I’ve been asked to review the best book I’ve read in recent years on language. Hands down, it’s this book. This is a book by an academic, but it made me cry. This is not a Christian book, but it moved my spirit. It’s not a big book, but it is large, if you get the difference.
What does the title, Decolonising Multilingualism, even mean? There are a lot of books and articles with “decolonising” in the title, and in our work and passion, this is a really, really important word. To “decolonise” we have to first accept that the world in which we live has been chronically wounded by various colonialisms, which have done violence to marginal, minority and indigenous communities, in the name of progress, of science, and, yes, even of religion. As people who care about Christian witness, we must learn to listen to these voices, to immerse ourselves in these narratives, and, even more importantly, to see the gospel as a liberating, decolonising force. Our gospel, which has so often been seen as a perpetrator, or at least an ally, of colonial violence, must be re-learned as a decolonising movement and defender of the powerless.
This is a book about language, about the violence done to languages by our colonial past, and especially about how language is to be learnt. Western ways of approaching language-learning; as a project, as a logical grammar, as ink on a page, are so often inadequate. “Let’s stop pretending our ways of knowing, our epistemologies, are the only valid ways of knowing something,” writes Phipps. Language is more than printed words on a page to be mastered, it carries memory and honour and culture and music and spirituality. It is holistic. It must be entered into. These are all things we agree with, aren’t they?

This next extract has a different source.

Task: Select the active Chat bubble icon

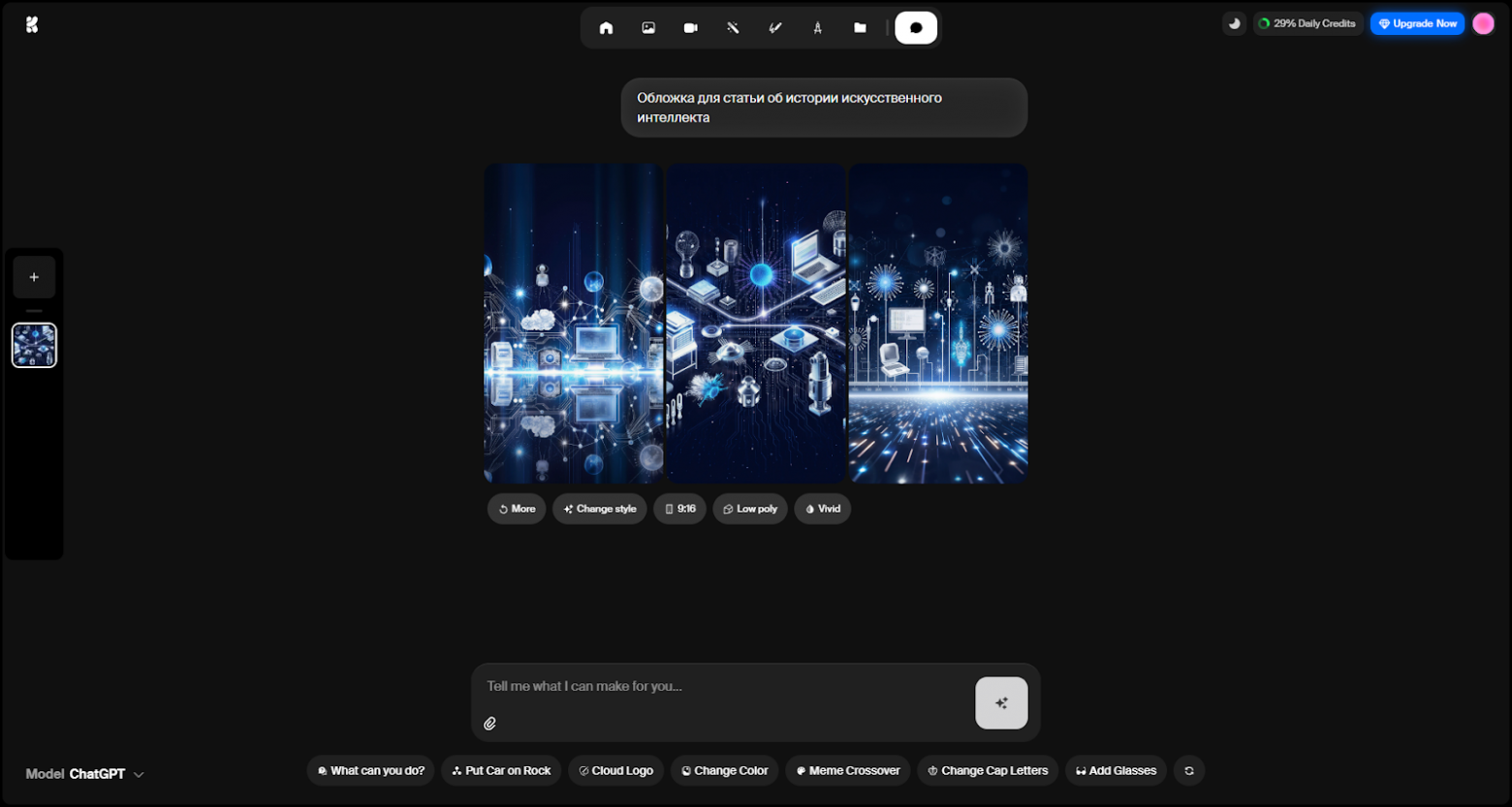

Here are some things Phipps can teach us about experiencing a new language:
- To learn a language you must immerse yourself in a community.
In the book she describes immersive experiences in Aotearoa-New Zealand and East Africa. “I situate myself in a variety of roles, but primarily as a language non-knower in situations where the normal power relations of language are reversed.” She puts herself in intense, hyper-local communities, without recourse to textbooks or dictionaries, so that the frustration and disempowerment of being totally dependent and not understanding anything might be part of the learning experience. Challenging, hey? As Christians, we would call this incarnational.
- To learn a language is kinaesthetic.
“It would be learned standing, moving, walking and especially eating. Lessons would begin in music, as a song is easier for the vocal training of pronunciation than speech.” This is a profound truth, not just about how language works but also about how humans learn. Classrooms and textbooks are inadequate. Actions and movement are instructive. Languages must be “worn,” not just memorised.
- Pain and dislocation are important aspects of learning.
We know this because cross-cultural workers go through culture shock, sickness, loneliness, and other challenges in their desire to enter a new culture. But this is also always true of people who have relocated not through choice; refugees, migrants and stateless persons who have to learn a new language through the grief of their dislocations. Language-learning without grief is merely cerebral. And cerebral learning is insufficiently life-changing. It is pain which internalises language.
- Language-learning is entwined with survival.
Although this is a book about language, it is full of the stories of people – whether migrants seeking a new life through a new language, or indigenous communities fighting for survival as their idiom and environment are eroded. Language is so often embedded in the land, the physical environment, in place as well as in immaterial culture, traditions, songs, poetry and the like. So gospel practitioners with a passion for all nations must care about indigeneity. And language-learning without a fight for survival feels like privilege.
Although this is a book about language, it is full of pain and hospitality and advocacy and refugees and poetry. All of these are things we care about. And we have so much more to learn. Phipps, in helping us think about how we learn, is helping us think about our Christianity, because ours is a religion of humility, of honouring the other, of a readiness to listen and learn and grow.